Re: How to troubleshoot MetadataFetchFailedException: Missing an output location for shuffle 0

2019-12-16 Thread Alessandro Solimando
Hi Warren,
it's often an exception stemming from an OOM at the executor level.

If you are caching data make sure you spill to disk, if needed.

You could also try to increase off-heap memory to alleviate the issue.

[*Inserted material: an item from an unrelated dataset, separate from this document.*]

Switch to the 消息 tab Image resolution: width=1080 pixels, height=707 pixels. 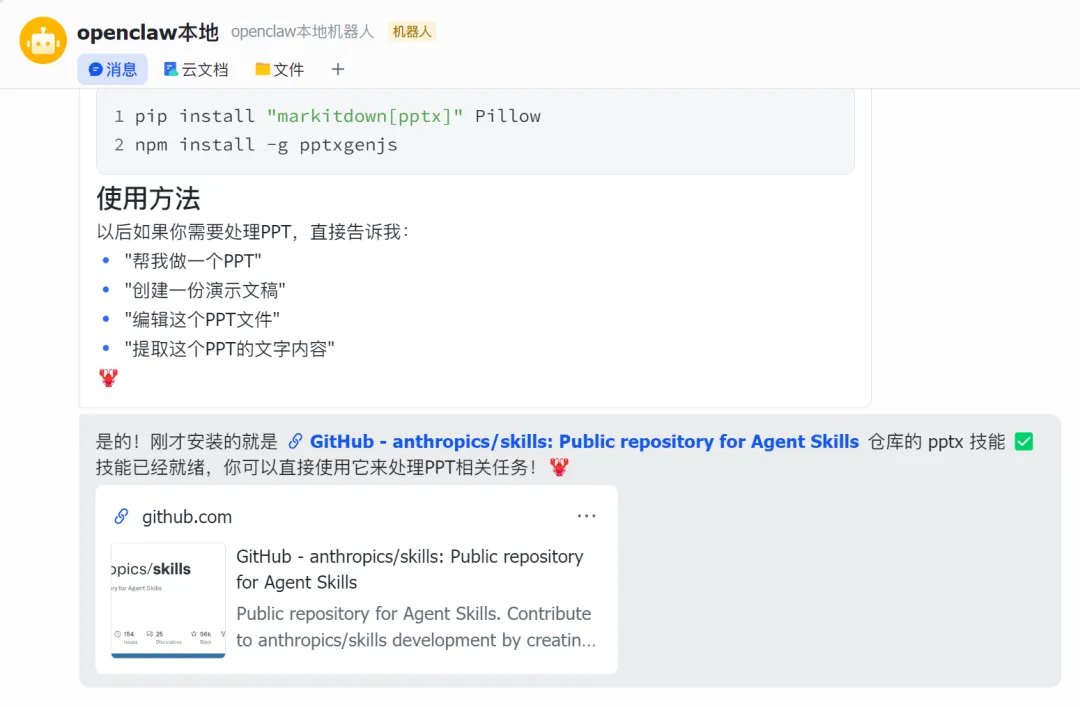(112, 69)
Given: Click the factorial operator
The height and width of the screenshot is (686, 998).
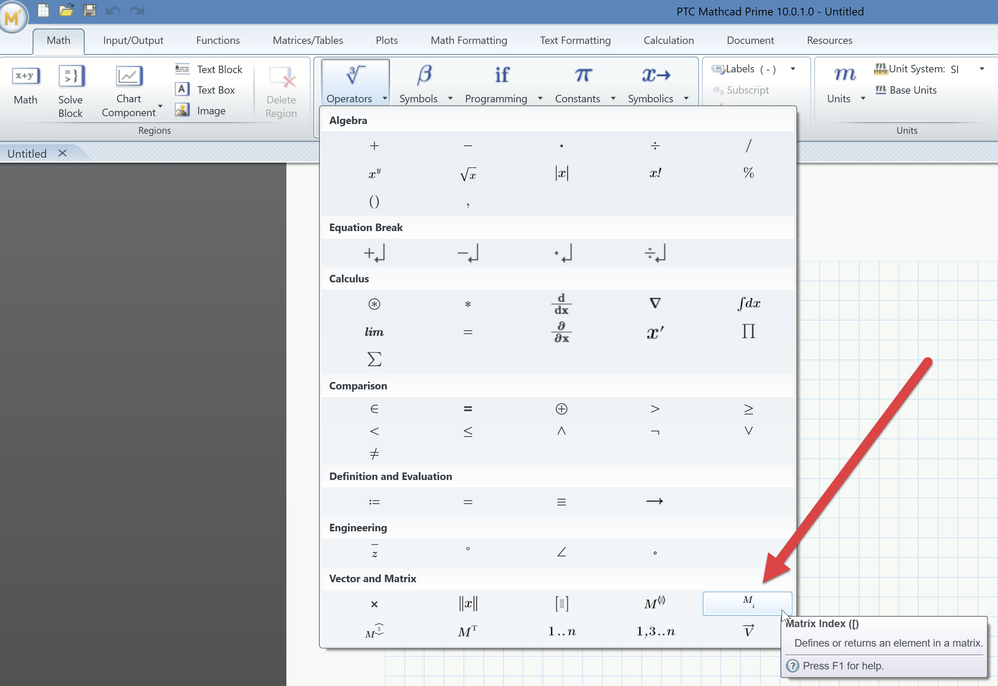Looking at the screenshot, I should (x=655, y=173).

Of course also handing more memory to the executor helps.

Best regards,
Alessandro

Il Lun 16 Dic 2019, 21:01 Warren Zhu  ha scritto:

> Hi All,
>
> I have seen this exception many times in my production environment for
> long running batch job. Is there some stigmatization of all root causes of
> this exception? Below is my analysis:
>
> 1. This happens when executor try to fetch MapStatus of some shuffle.
> 2. Each executor maintains a local cache of all map statuses. When can't
> find in local cache, executor will try to fetch latest from driver which
> acting as MapOutputTrackerMaster.
> 3. Driver's map statuses only be clear when epoch got updated.
> 4. Epoch got updated when new executor got restarted. This might be caused
> by executor lost. I have double confirmed this if one container(executor)
> is kill by Yarn for exceeding memory limits, then this exception will
> happen.
>
> So I have 3 questions:
> 1. Is my analysis correct?
> 2. Is there some other clues or causes could result in this exception?
> 3. How to fix this exception?
>
> Thanks,
> Warren
>


How to troubleshoot MetadataFetchFailedException: Missing an output location for shuffle 0

2019-12-16 Thread Warren Zhu
Hi All,

I have seen this exception many times in my production environment for long
running batch job. Is there some stigmatization of all root causes of this
exception? Below is my analysis:

1. This happens when executor try to fetch MapStatus of some shuffle.
2. Each executor maintains a local cache of all map statuses. When can't
find in local cache, executor will try to fetch latest from driver which
acting as MapOutputTrackerMaster.
3. Driver's map statuses only be clear when epoch got updated.
4. Epoch got updated when new executor got restarted. This might be caused
by executor lost. I have double confirmed this if one container(executor)
is kill by Yarn for exceeding memory limits, then this exception will
happen.

So I have 3 questions:
1. Is my analysis correct?
2. Is there some other clues or causes could result in this exception?
3. How to fix this exception?

Thanks,
Warren


MetadataFetchFailedException: Missing an output location for shuffle 0

2016-03-03 Thread Pierre Villard
Hi,

I have set up a spark job and it keeps failing even though I tried a lot of
different configurations regarding memory parameters (as suggested in other
threads I read).

My configuration:

Cluster of 4 machines: 4vCPU, 16Go RAM.
YARN version: 2.7.1
Spark version: 1.5.2

I tried a lot of configurations regarding the memory by executor, and the
YARN executor overhead. The last try was : 4 executors, 8Go by executor,
4Go overhead (spark.yarn.executor.memoryOverhead).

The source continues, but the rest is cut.